------ Data rows
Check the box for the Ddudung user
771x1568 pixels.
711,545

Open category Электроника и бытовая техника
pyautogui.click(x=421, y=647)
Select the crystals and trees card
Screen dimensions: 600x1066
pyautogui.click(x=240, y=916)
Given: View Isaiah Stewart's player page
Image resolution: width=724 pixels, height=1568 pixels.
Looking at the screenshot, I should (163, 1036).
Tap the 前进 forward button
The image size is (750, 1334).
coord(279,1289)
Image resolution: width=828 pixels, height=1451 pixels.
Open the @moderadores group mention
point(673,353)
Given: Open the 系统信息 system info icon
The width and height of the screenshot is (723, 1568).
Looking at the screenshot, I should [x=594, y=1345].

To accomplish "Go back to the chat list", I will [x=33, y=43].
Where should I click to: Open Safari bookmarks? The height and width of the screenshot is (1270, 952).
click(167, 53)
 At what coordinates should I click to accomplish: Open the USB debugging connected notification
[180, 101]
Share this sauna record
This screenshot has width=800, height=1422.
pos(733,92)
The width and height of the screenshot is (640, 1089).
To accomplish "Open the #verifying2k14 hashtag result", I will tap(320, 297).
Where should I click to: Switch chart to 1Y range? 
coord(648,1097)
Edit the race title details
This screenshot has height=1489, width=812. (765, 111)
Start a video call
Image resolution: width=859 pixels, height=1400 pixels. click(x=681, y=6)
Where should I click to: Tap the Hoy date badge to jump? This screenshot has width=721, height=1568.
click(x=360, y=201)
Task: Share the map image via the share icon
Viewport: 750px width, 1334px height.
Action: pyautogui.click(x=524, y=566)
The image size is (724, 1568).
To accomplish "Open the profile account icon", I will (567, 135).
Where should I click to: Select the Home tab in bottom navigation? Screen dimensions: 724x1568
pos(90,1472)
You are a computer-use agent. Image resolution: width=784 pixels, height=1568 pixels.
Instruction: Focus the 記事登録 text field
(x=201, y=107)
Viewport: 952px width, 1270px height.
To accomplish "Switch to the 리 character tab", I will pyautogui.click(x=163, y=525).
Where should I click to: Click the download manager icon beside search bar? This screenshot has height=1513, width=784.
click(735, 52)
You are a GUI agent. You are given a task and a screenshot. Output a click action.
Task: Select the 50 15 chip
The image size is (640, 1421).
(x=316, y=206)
------------
→ Task:
Copy every entry above word for word, with nothing left out or changed.

→ Answer in full:
Check the box for the Ddudung user
771x1568 pixels.
711,545

Open category Электроника и бытовая техника
pyautogui.click(x=421, y=647)
Select the crystals and trees card
Screen dimensions: 600x1066
pyautogui.click(x=240, y=916)
Given: View Isaiah Stewart's player page
Image resolution: width=724 pixels, height=1568 pixels.
Looking at the screenshot, I should (163, 1036).
Tap the 前进 forward button
The image size is (750, 1334).
coord(279,1289)
Image resolution: width=828 pixels, height=1451 pixels.
Open the @moderadores group mention
point(673,353)
Given: Open the 系统信息 system info icon
The width and height of the screenshot is (723, 1568).
Looking at the screenshot, I should [x=594, y=1345].

To accomplish "Go back to the chat list", I will [x=33, y=43].
Where should I click to: Open Safari bookmarks? The height and width of the screenshot is (1270, 952).
click(167, 53)
 At what coordinates should I click to accomplish: Open the USB debugging connected notification
[180, 101]
Share this sauna record
This screenshot has width=800, height=1422.
pos(733,92)
The width and height of the screenshot is (640, 1089).
To accomplish "Open the #verifying2k14 hashtag result", I will tap(320, 297).
Where should I click to: Switch chart to 1Y range? 
coord(648,1097)
Edit the race title details
This screenshot has height=1489, width=812. (765, 111)
Start a video call
Image resolution: width=859 pixels, height=1400 pixels. click(x=681, y=6)
Where should I click to: Tap the Hoy date badge to jump? This screenshot has width=721, height=1568.
click(x=360, y=201)
Task: Share the map image via the share icon
Viewport: 750px width, 1334px height.
Action: pyautogui.click(x=524, y=566)
The image size is (724, 1568).
To accomplish "Open the profile account icon", I will (567, 135).
Where should I click to: Select the Home tab in bottom navigation? Screen dimensions: 724x1568
pos(90,1472)
You are a computer-use agent. Image resolution: width=784 pixels, height=1568 pixels.
Instruction: Focus the 記事登録 text field
(x=201, y=107)
Viewport: 952px width, 1270px height.
To accomplish "Switch to the 리 character tab", I will pyautogui.click(x=163, y=525).
Where should I click to: Click the download manager icon beside search bar? This screenshot has height=1513, width=784.
click(735, 52)
You are a GUI agent. You are given a task and a screenshot. Output a click action.
Task: Select the 50 15 chip
The image size is (640, 1421).
(x=316, y=206)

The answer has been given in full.